Non-Invasive TAPSE/PASP Ratio is Not Predictive of Early Right Ventricular Failure Post LVAD Implantation

H. Shah, V. Maharaj, B. Kenny, Rajat Kalra, A. El Rafei, S. Duval, J. Schultz, R. Cogswell, M. Pritzker

Research output: Contribution to journalArticle

Abstract

PURPOSE: Right ventricular failure (RVF) after LVAD implantation remains difficult to predict. RV-PA coupling assessed by echocardiographic assessment of the ratio of tricuspid annular plane systolic excursion (TAPSE) to pulmonary artery systolic pressure (PASP) has shown to be prognostic in pulmonary hypertension and HFpEF. However, its utility in predicting RV failure after LVAD implantation has not been studied. We hypothesized that a low TAPSE/PASP ratio would be predictive of RV failure after LVAD. METHODS: This was a single center retrospective observational study of patients who had first-time continuous flow LVAD implantation between 2012-2018. Pre-implant transthoracic echocardiograms were reviewed for each patient to obtain TAPSE and PASP. The primary outcome was early right ventricular failure defined as need for RVAD, inotrope duration >14 days, and/or pulmonary vasodilator use >48 hours.

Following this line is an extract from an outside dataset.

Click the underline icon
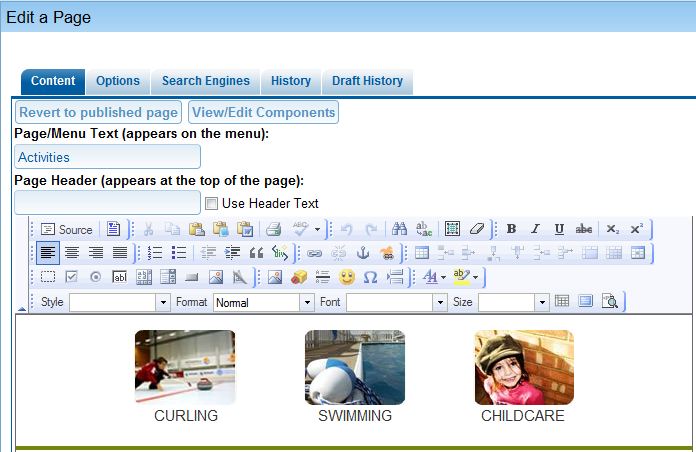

Differences between definition groups were assessed with two sample t-test. Results are reported as means with standard deviations. RESULTS: 254 patients were initially included in the LVAD cohort. Of those, 159 patients had complete echocardiogram data to calculate a TAPSE/PASP ratio. 40 patients (25%) had postoperative RV failure after LVAD implantation, of which 8 (25%) required RVAD. There was no difference in the TAPSE/PASP ratio in the RV failure cohort compared to the non-RV failure cohort (0.36 ± 0.14 versus 0.38 ± 0.18, respectively). However, there was a significant difference in pre-operative TAPSE/PASP ratio in patients who required RVAD compared to patients who did not require RVAD post-operatively (0.52 ± 0.17 versus 0.36 ± 0.14, respectively; p = 0.015). When restricting the definition of RV failure to need for RVAD or inotropes >14 days, there was no difference in the TASPE/PASP ratio between groups (p=0.77). In addition, a lower TAPSE/PASP ratio was associated with higher RA pressure (r= -0.27) and PVR (r= -0.28); however, there was no association between TAPSE/PASP and cardiac output. CONCLUSION: In a single center cohort of continuous flow LVAD patients, TAPSE/PASP as a surrogate for RV-PA coupling is not predictive of early RV failure post LVAD implantation. However, a higher ratio was associated with the need for RVAD. Further study is needed to determine if other metrics assessing RV/PA coupling are predictive of RV failure.